▸ **What is required**: What is needed here is an exact repetition of the records below, beginning at the line that has "Go to the Dashboard" and stopping after the line that has "Given: Click the GopherSecurity msi file icon".

▸ **Input data**:
------

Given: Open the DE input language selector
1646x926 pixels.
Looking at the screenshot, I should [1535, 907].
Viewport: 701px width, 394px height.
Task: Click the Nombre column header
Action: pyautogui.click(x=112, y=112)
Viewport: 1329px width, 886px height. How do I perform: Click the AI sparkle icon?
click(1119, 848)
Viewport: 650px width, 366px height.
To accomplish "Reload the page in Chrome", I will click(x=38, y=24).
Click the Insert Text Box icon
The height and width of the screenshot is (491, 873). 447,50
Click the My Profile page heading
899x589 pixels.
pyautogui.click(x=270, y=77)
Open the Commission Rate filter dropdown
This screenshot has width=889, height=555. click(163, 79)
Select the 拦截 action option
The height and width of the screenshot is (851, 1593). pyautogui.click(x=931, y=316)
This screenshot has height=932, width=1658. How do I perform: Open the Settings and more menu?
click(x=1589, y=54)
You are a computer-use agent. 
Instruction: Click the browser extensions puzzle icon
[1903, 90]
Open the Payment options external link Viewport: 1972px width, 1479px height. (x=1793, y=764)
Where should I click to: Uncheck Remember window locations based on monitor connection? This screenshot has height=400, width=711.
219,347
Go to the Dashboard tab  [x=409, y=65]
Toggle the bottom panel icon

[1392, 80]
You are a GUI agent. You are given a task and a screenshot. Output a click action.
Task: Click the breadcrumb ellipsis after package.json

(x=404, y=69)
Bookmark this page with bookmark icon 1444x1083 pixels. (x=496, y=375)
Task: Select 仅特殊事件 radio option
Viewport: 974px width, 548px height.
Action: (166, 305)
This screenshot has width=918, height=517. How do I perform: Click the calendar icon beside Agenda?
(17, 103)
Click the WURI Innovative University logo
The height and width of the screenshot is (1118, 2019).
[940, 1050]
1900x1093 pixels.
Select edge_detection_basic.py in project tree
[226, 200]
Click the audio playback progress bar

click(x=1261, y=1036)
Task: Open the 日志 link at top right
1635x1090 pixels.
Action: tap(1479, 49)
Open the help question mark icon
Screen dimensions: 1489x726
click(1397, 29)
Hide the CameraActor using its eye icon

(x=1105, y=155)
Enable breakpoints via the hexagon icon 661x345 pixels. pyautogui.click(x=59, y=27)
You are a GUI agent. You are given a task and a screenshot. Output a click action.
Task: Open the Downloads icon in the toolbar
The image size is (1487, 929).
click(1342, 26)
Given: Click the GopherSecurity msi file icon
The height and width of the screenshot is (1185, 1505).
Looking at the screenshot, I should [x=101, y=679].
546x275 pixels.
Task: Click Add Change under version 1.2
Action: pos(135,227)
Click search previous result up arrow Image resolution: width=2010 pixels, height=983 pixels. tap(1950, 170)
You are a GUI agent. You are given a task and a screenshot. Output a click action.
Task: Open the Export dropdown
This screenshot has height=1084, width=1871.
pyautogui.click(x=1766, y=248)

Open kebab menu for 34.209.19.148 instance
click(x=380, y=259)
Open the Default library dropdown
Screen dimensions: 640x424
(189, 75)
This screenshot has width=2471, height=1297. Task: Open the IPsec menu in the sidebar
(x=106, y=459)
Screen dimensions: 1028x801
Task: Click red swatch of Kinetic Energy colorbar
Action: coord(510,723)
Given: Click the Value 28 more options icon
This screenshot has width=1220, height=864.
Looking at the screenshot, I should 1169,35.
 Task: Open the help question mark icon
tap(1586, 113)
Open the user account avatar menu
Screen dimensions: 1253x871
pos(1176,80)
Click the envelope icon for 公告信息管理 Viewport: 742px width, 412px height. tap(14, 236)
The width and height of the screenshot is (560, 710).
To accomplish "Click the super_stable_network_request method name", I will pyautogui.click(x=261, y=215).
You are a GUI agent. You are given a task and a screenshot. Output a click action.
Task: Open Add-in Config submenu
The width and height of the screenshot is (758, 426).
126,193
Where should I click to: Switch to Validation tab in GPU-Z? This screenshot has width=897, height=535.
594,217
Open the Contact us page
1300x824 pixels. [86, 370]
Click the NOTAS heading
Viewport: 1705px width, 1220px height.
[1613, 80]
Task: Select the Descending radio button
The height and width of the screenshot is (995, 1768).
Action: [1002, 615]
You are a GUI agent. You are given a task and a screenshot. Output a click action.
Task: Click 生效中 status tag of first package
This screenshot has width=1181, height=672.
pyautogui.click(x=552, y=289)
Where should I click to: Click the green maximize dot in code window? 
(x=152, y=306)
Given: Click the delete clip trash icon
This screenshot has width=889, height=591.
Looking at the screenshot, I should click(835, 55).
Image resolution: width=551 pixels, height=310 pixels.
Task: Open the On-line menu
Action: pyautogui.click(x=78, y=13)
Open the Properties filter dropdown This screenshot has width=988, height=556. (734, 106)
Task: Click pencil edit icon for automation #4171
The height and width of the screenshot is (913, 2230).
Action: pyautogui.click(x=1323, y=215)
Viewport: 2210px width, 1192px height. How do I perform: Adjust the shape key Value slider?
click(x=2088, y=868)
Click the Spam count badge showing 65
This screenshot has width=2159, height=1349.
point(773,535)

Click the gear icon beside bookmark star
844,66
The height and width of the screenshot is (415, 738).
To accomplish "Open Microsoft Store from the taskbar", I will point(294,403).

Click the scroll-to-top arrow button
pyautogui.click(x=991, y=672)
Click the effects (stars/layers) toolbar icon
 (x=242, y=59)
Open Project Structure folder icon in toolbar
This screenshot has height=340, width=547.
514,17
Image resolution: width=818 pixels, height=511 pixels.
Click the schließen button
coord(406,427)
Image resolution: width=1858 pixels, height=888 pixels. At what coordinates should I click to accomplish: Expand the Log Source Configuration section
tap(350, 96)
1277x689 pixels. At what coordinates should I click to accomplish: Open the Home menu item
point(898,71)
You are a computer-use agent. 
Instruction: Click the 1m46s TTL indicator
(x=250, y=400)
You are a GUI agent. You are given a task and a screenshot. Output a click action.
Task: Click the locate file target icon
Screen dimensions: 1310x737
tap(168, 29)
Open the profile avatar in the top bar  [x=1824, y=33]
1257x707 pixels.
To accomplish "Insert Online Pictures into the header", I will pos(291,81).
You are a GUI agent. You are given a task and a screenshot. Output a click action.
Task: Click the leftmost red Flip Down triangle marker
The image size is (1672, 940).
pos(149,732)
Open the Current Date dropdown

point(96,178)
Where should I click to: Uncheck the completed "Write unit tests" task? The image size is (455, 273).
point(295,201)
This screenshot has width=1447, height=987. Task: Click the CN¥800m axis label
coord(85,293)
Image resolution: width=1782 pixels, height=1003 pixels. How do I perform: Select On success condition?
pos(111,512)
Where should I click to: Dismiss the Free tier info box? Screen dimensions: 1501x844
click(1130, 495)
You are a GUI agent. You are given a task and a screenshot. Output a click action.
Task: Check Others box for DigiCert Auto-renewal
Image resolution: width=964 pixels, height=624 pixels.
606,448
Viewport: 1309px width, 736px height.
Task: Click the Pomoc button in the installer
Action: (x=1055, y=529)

------

▸ **Answer to the exercise**:
Go to the Dashboard tab  [x=409, y=65]
Toggle the bottom panel icon

[1392, 80]
You are a GUI agent. You are given a task and a screenshot. Output a click action.
Task: Click the breadcrumb ellipsis after package.json

(x=404, y=69)
Bookmark this page with bookmark icon 1444x1083 pixels. (x=496, y=375)
Task: Select 仅特殊事件 radio option
Viewport: 974px width, 548px height.
Action: (166, 305)
This screenshot has width=918, height=517. How do I perform: Click the calendar icon beside Agenda?
(17, 103)
Click the WURI Innovative University logo
The height and width of the screenshot is (1118, 2019).
[940, 1050]
1900x1093 pixels.
Select edge_detection_basic.py in project tree
[226, 200]
Click the audio playback progress bar

click(x=1261, y=1036)
Task: Open the 日志 link at top right
1635x1090 pixels.
Action: tap(1479, 49)
Open the help question mark icon
Screen dimensions: 1489x726
click(1397, 29)
Hide the CameraActor using its eye icon

(x=1105, y=155)
Enable breakpoints via the hexagon icon 661x345 pixels. pyautogui.click(x=59, y=27)
You are a GUI agent. You are given a task and a screenshot. Output a click action.
Task: Open the Downloads icon in the toolbar
The image size is (1487, 929).
click(1342, 26)
Given: Click the GopherSecurity msi file icon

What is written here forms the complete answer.